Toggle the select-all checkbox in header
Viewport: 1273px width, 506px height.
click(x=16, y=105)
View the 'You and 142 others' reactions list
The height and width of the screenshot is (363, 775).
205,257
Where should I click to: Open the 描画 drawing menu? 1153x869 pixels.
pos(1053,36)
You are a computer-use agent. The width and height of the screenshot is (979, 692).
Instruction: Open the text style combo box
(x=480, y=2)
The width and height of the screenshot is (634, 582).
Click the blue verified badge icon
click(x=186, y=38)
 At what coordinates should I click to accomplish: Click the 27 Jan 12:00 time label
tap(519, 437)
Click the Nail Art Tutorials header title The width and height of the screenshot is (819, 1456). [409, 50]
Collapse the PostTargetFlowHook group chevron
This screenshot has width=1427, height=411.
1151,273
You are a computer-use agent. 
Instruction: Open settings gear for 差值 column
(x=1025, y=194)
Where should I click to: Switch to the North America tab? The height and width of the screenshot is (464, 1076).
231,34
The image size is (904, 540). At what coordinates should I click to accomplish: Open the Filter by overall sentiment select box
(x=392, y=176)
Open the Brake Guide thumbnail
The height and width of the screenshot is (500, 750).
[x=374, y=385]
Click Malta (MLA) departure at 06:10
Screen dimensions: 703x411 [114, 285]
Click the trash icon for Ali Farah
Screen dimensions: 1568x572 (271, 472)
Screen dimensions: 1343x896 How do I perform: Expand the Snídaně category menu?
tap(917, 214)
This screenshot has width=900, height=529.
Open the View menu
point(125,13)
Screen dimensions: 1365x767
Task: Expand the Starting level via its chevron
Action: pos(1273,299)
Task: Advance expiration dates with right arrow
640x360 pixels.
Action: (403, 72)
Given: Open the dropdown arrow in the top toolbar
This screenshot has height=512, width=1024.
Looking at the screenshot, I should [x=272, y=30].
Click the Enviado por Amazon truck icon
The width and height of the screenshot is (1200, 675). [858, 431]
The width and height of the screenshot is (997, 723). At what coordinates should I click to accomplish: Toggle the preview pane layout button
________________
■ **The problem**
Your task is to reproduce all the data exactly as shown.

■ **Answer for this exercise**
Toggle the select-all checkbox in header
Viewport: 1273px width, 506px height.
click(x=16, y=105)
View the 'You and 142 others' reactions list
The height and width of the screenshot is (363, 775).
205,257
Where should I click to: Open the 描画 drawing menu? 1153x869 pixels.
pos(1053,36)
You are a computer-use agent. The width and height of the screenshot is (979, 692).
Instruction: Open the text style combo box
(x=480, y=2)
The width and height of the screenshot is (634, 582).
Click the blue verified badge icon
click(x=186, y=38)
 At what coordinates should I click to accomplish: Click the 27 Jan 12:00 time label
tap(519, 437)
Click the Nail Art Tutorials header title The width and height of the screenshot is (819, 1456). [409, 50]
Collapse the PostTargetFlowHook group chevron
This screenshot has width=1427, height=411.
1151,273
You are a computer-use agent. 
Instruction: Open settings gear for 差值 column
(x=1025, y=194)
Where should I click to: Switch to the North America tab? The height and width of the screenshot is (464, 1076).
231,34
The image size is (904, 540). At what coordinates should I click to accomplish: Open the Filter by overall sentiment select box
(x=392, y=176)
Open the Brake Guide thumbnail
The height and width of the screenshot is (500, 750).
[x=374, y=385]
Click Malta (MLA) departure at 06:10
Screen dimensions: 703x411 [114, 285]
Click the trash icon for Ali Farah
Screen dimensions: 1568x572 (271, 472)
Screen dimensions: 1343x896 How do I perform: Expand the Snídaně category menu?
tap(917, 214)
This screenshot has width=900, height=529.
Open the View menu
point(125,13)
Screen dimensions: 1365x767
Task: Expand the Starting level via its chevron
Action: pos(1273,299)
Task: Advance expiration dates with right arrow
640x360 pixels.
Action: (403, 72)
Given: Open the dropdown arrow in the top toolbar
This screenshot has height=512, width=1024.
Looking at the screenshot, I should [x=272, y=30].
Click the Enviado por Amazon truck icon
The width and height of the screenshot is (1200, 675). [858, 431]
The width and height of the screenshot is (997, 723). At what coordinates should I click to accomplish: Toggle the preview pane layout button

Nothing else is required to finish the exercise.